La publicación del Taylor Report junto con la promulgación del Football Spectators Act del mismo año, una valiosa pieza de ingeniería parlamentaria salida de la think tank anti obrero del Partido Conservador británico, en el que se establecía un sistema de identificación individual para cada persona que asistiera a un partido de fútbol y se fijaban penas muy altas a quienes tiraran objetos al campo de juego o gritaran cosas racistas u obscenas o ejercieran cualquier tipo de acto violento ya sea contra personas o contra la propiedad, incluyendo no solo actos físicos sino amenazas, o tuviesen fuegos artificiales en el estadio o en sus cercanías en los días de partidos y un gran etcétera de comportamientos represivos tipificados, además de introducir por primera vez una querida institución muy conocida en el fútbol argentino, el Derecho de Admisión, terminaron de destruir la vieja, respetada e inocente cultura del heroísmo, la valentía y los códigos de pandillas y sentaron las bases definitivas para la gentrificación del espectáculo y el nacimiento del negocio.
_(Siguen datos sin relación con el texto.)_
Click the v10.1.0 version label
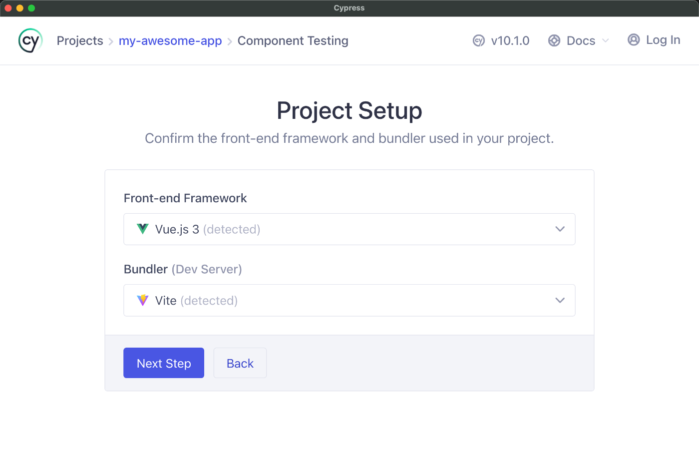This screenshot has height=460, width=699. (x=510, y=41)
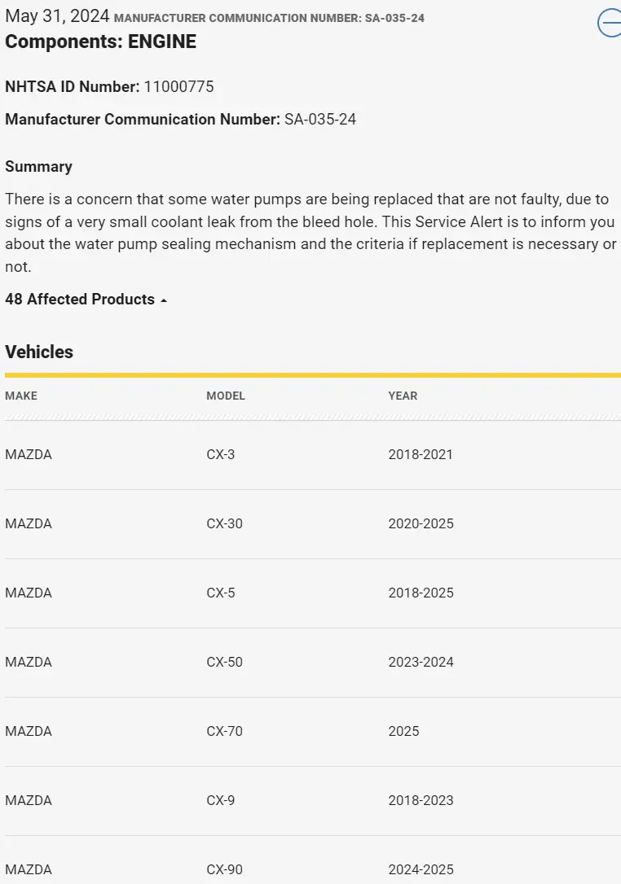621x884 pixels.
Task: Click the MAZDA make cell in CX-9 row
Action: point(29,800)
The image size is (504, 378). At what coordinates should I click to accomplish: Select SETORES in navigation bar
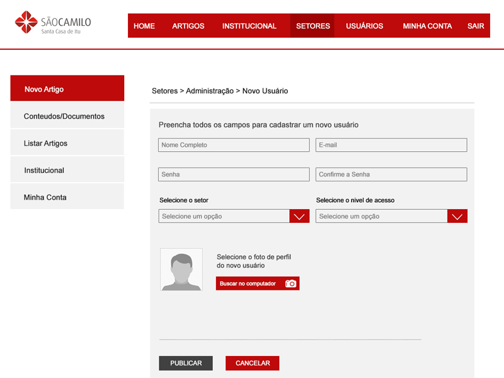[x=312, y=26]
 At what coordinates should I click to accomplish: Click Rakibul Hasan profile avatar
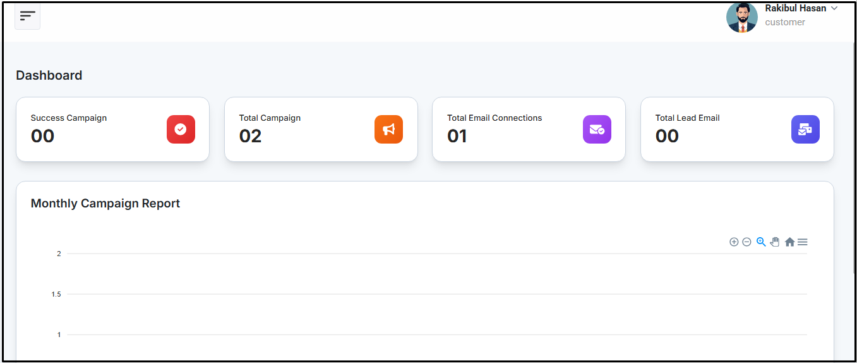click(741, 17)
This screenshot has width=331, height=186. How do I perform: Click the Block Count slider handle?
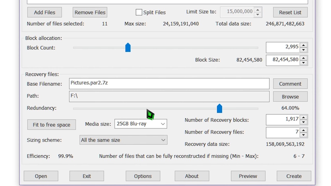pos(128,48)
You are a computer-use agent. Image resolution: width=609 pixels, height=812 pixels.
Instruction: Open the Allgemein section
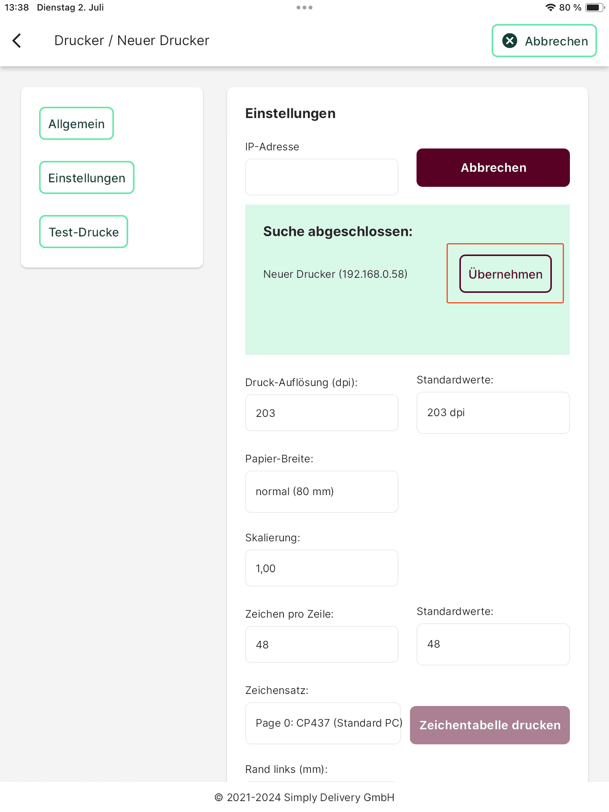(76, 124)
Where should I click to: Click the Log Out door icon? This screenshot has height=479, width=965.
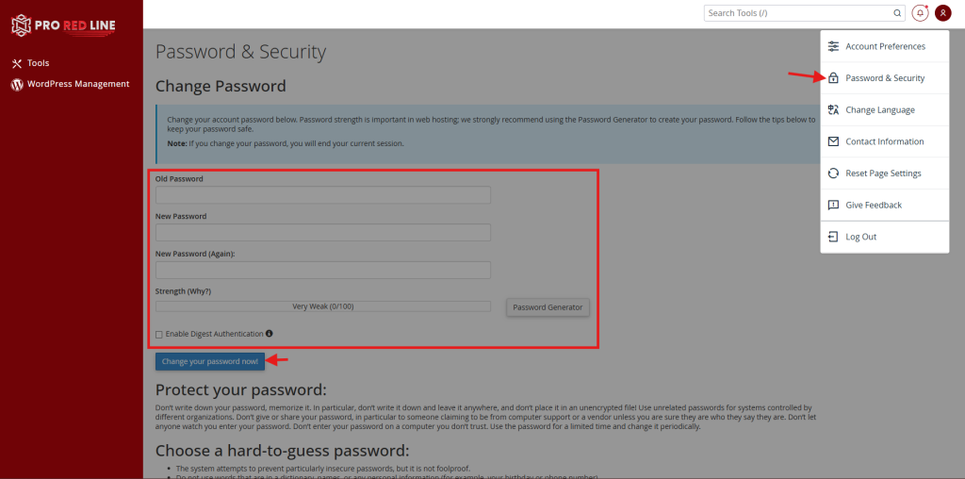[x=833, y=237]
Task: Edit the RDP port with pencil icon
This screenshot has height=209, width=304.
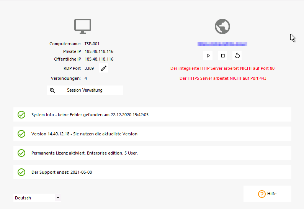Action: point(104,68)
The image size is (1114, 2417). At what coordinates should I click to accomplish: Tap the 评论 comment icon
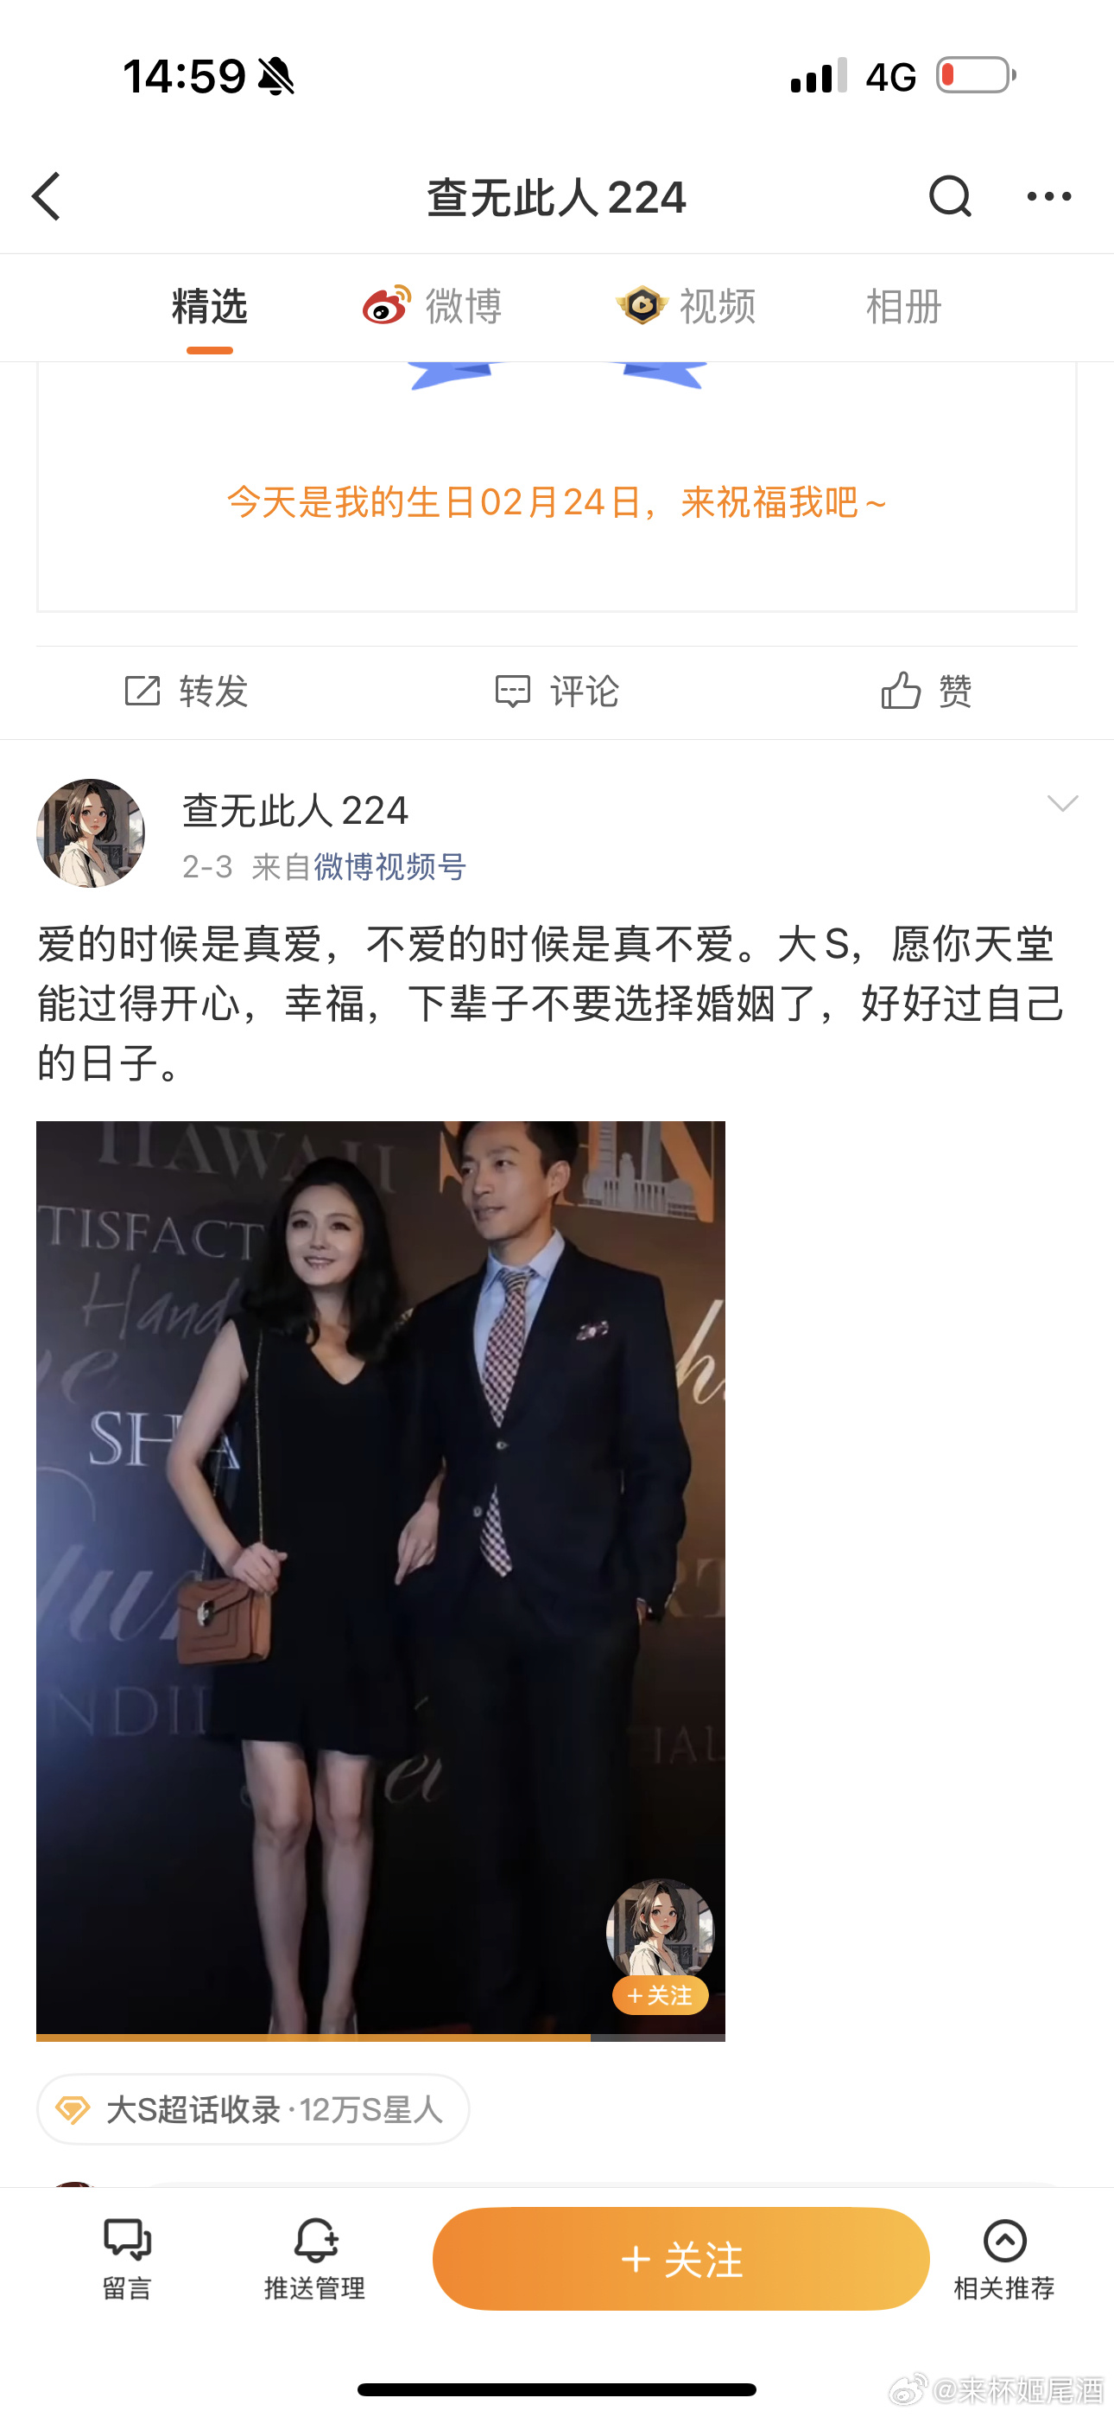[x=513, y=692]
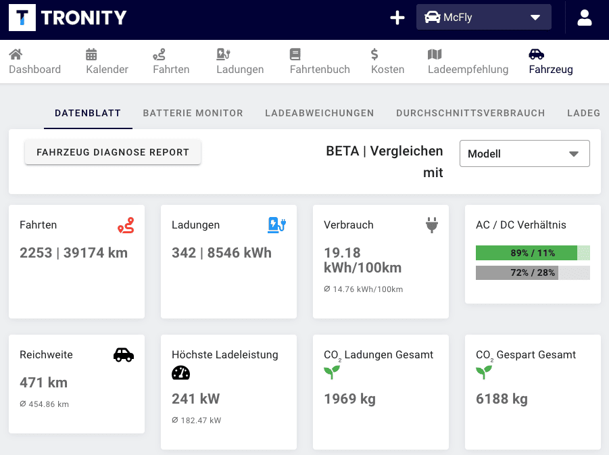Open the Durchschnittsverbrauch tab

click(x=470, y=113)
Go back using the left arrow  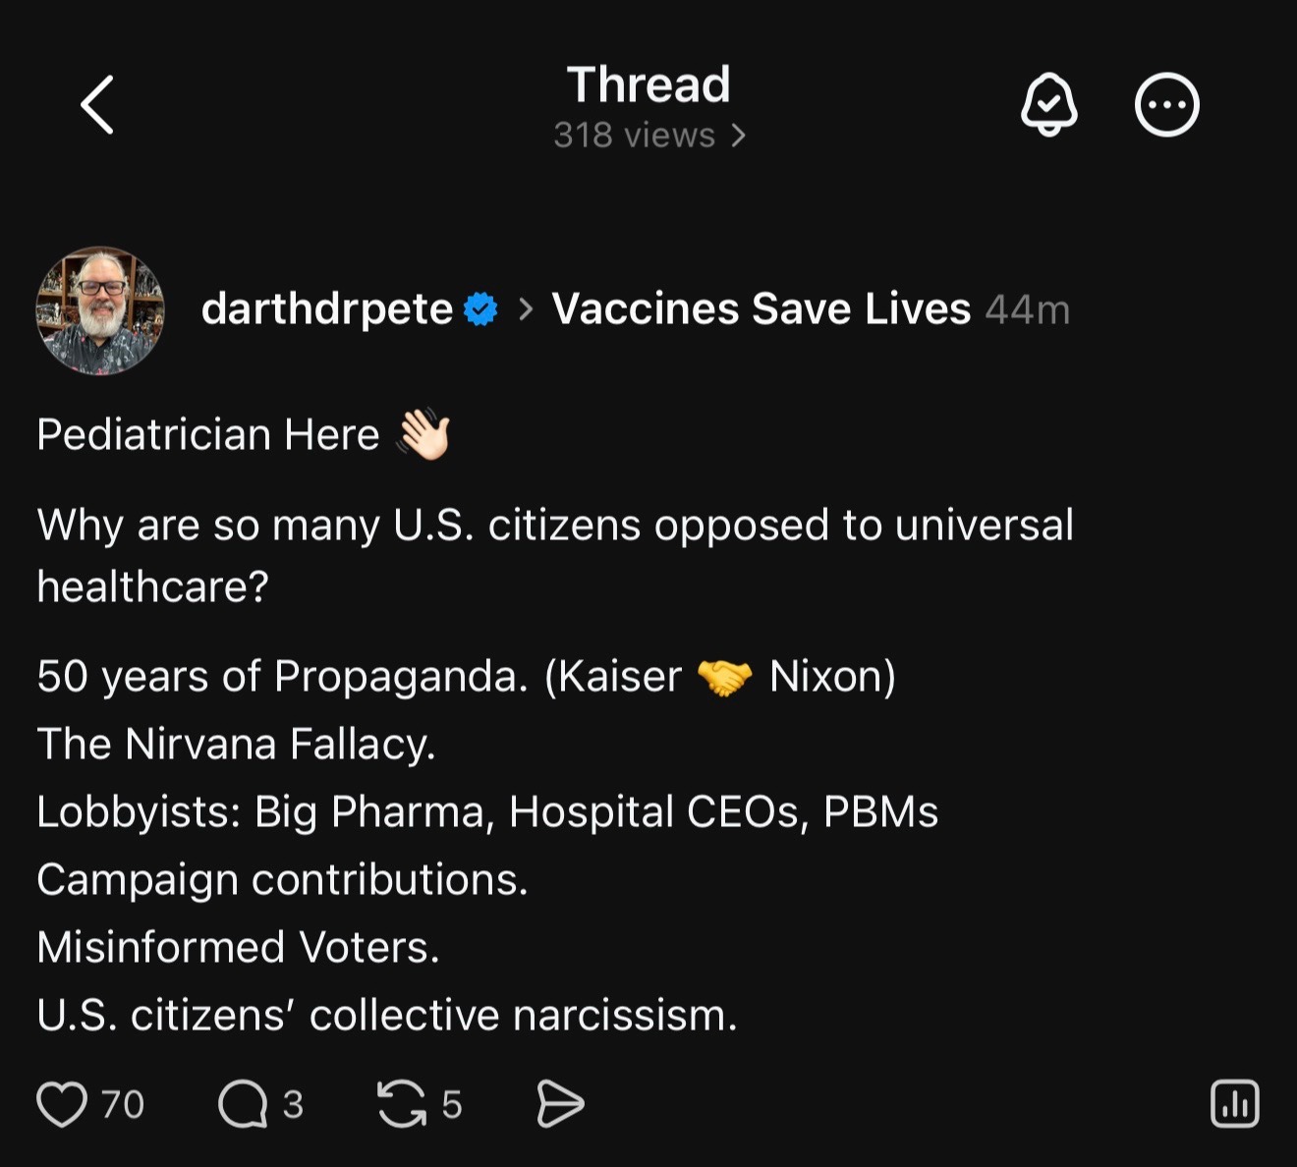97,105
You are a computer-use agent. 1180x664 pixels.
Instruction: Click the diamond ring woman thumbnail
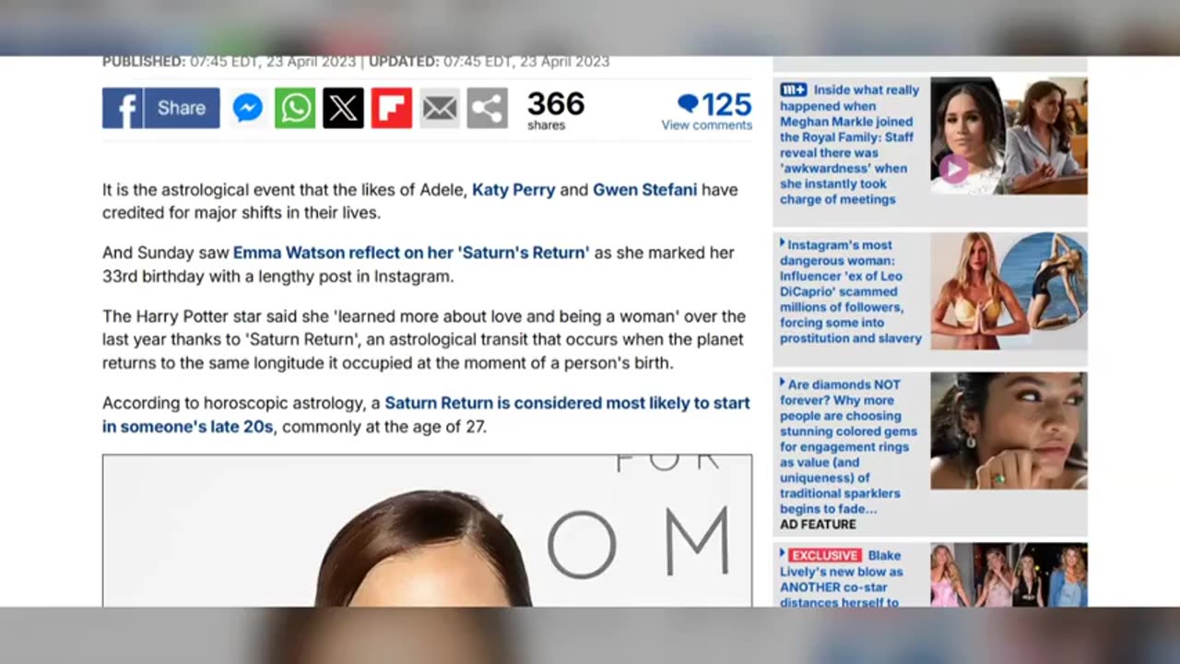1009,431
“La historia de la Premier League es la historia de la más salvaje fiebre del oro conocida. En poco más de 25 años, los veinte clubes que componen la liga incrementaron su valor combinado un 10.000%, de algo así como 100 millones en 1992 a 17 mil millones hoy.(…) La Premier League es una historia de eternos auges y caídas, no muy diferente a la historia de todas esas otras burbujas financieras sobre las que te advierten en las escuelas de negocios. La única diferencia es que, en este caso, la burbuja del fútbol nunca estalla”, escribe Joshua Robinson y Jonathan Clegg en The Club: How the English Premier League Became the Wildest, Richest, Most Disruptive Force in Sports////PACO

Continúa en la Parte 3.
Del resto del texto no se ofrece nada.